Потом он подумал о своих стихах — возможно ли их продать и заработать на этом? Вопреки Мильтону, он считал, что такая возможность есть. Он пошел в свою комнату за рукописью и, вернувшись, сел у камина и попытался изучить стихи критическим взглядом, перевоплотившись, насколько возможно, в читателя. Его стиль изменился со времени миссис Хеманс. Он был преимущественно подражателен в своих поэтических произведениях и в последнее время следовал манере некоего популярного автора сонетов. Он перелистал стихи: они были почти равнозначны автобиографическому пассажу. Разложенные по порядку, они выглядели следующим образом:
«К Эме, гуляющей с маленьким ребенком».
«К Эме, поющей за работой».
«К Эме, отвернувшейся от меня, когда я говорил о своей любви».
«Признание Эме».
«Эме в отчаянии».
«Чужая страна, в которой живет моя Эме».
«Обручальное кольцо».
«Жена».
Когда он дошел до последнего сонета, он отложил пачку листов и задумался. «Жена». Да, и притом жена-француженка, и жена-католичка, и жена, которая, можно сказать, была в услужении! А еще — ненависть его отца к французам: как огульная, так и индивидуальная; огульная — как к буйным и жестоким головорезам, убившим своего короля и вершившим всяческие кровавые зверства, индивидуальная — в лице Бони и разнообразных карикатур на Джонни Ля Буша, которые были в большом ходу лет двадцать пять тому назад, когда сквайр был молод и впечатлителен. Что же касается религии, в которой была воспитана миссис Осборн Хэмли, достаточно сказать, что о католической эмансипации уже начинали говорить некоторые политики, и уже от одной этой идеи огромный ревущий вал недовольства большинства англичан вздымался вдали со зловещей угрозой. Простое упоминание об этой мере в присутствии сквайра, как хорошо знал Осборн, станет равноценно размахиванию красной тряпкой перед быком.
А затем он подумал, что, если бы Эме несказанно и несравненно посчастливилось родиться от английских родителей, в самом сердце Англии — к примеру, в Варвикшире, — и никогда не слышать ни о прелатах, ни о мессе, ни об исповеди, ни о папе римском, ни о Гае Фоксе, но быть рожденной, крещенной и воспитанной в лоне Англиканской церкви и никогда в жизни не видеть изнутри протестантского молитвенного дома или папистской часовни, даже и тогда, со всеми этими преимуществами, то, что она была (как же сказать по-английски «бонна»? — название «воспитательница» едва ли было тогда изобретено) няней, которой жалованье выплачивали раз в квартал, которую могли уволить, предупредив за месяц, а чаем и сахаром снабжали, учитывая каждую унцию и каждый кусок, было бы для родовой наследственной гордости отца ударом, от которого он едва ли смог бы оправиться.

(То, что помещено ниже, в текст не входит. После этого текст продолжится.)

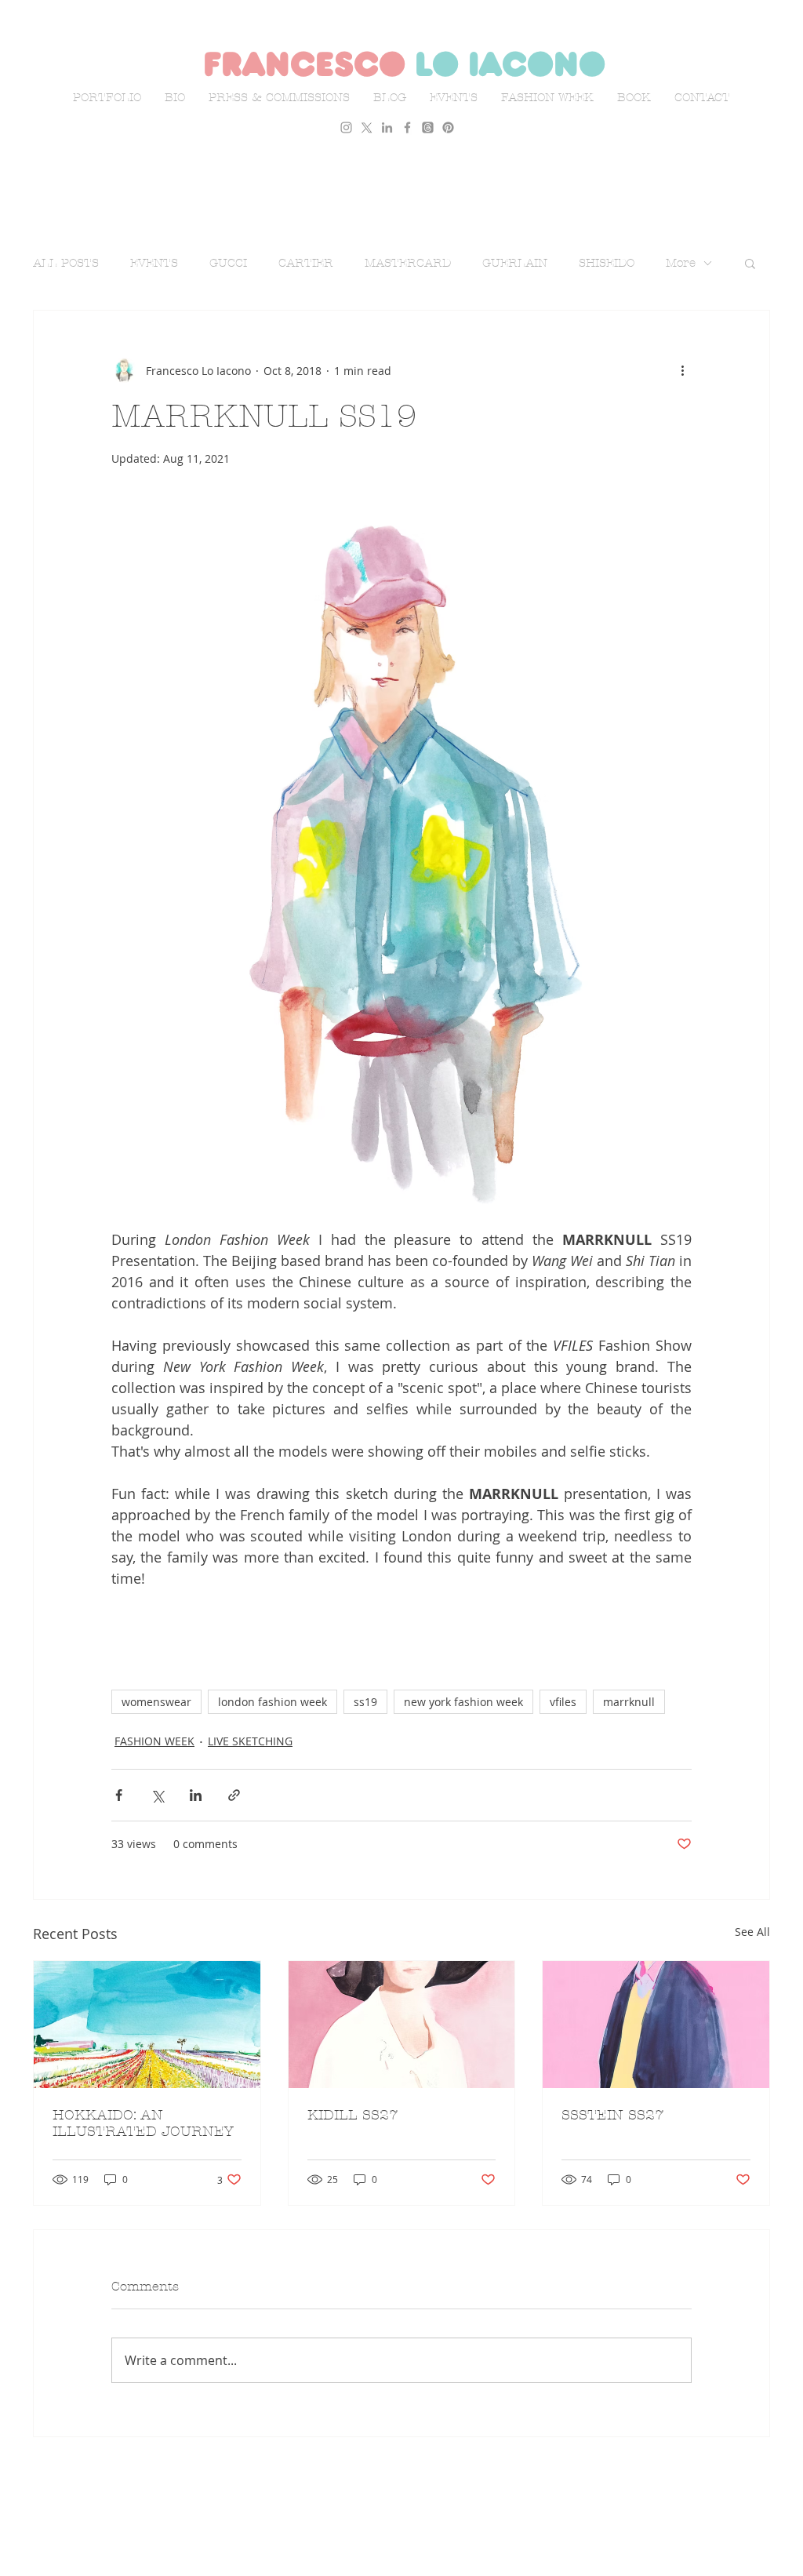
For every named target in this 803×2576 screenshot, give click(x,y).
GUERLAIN (514, 263)
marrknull (629, 1701)
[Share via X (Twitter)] (157, 1795)
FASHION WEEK (154, 1741)
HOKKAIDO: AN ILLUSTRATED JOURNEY (143, 2123)
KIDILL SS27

«Если бы он увидел ее! — думал Осборн. — Если бы он только мог увидеть ее!» Но если бы сквайр увидел Эме, он также и услышал бы, как она говорит на своем очаровательно-ломаном английском, драгоценном для ее мужа, так как в свое время она призналась ему именно «на своем ломаном английском языке, что крепко любит его своим французским сердцем», а сквайр Хэмли гордился своей непримиримой ненавистью к французам. «Из нее получилась бы такая любящая, милая, кроткая дочь для моего отца, она сумела бы, как никто, заполнить бессмысленную пустоту в этом доме, если бы только он принял ее, но он этого не сделает, ни за что не сделает. А я не позволю ему выказать ей пренебрежение. Однако, что, если бы я назвал ее Люси в этих сонетах, и они произвели бы большой эффект, и их похвалили бы в „Блэквуд“ и в „Квортерли“, и все умирали бы от любопытства, кто автор, и я открыл бы ему свой секрет — я смог бы, если бы добился успеха, — и тогда, я думаю, он бы спросил, кто такая Люси, и я все бы ему рассказал. Если… как же я ненавижу эти „если“. Вот если бы без „если“! Моя жизнь была основана на всяких „когда“, и сначала они превратились в „если“, а потом и вовсе исчезли. Сначала было „когда Осборн получит почетную степень“, потом „если Осборн…“, а затем — полный провал. Я говорил Эме: „когда моя мать увидит тебя“, а теперь это стало „если мой отец увидит ее“, при очень слабой вероятности, что это случится». Так он позволил вечерним часам неспешно протекать и растворяться в мечтах, подобных этим, и закончил внезапным решением испытать судьбу, послав свои стихи издателю с непосредственной целью получить за них деньги и с тайной надеждой, что если они будут иметь успех, то смогут сотворить чудеса в его отношениях с отцом.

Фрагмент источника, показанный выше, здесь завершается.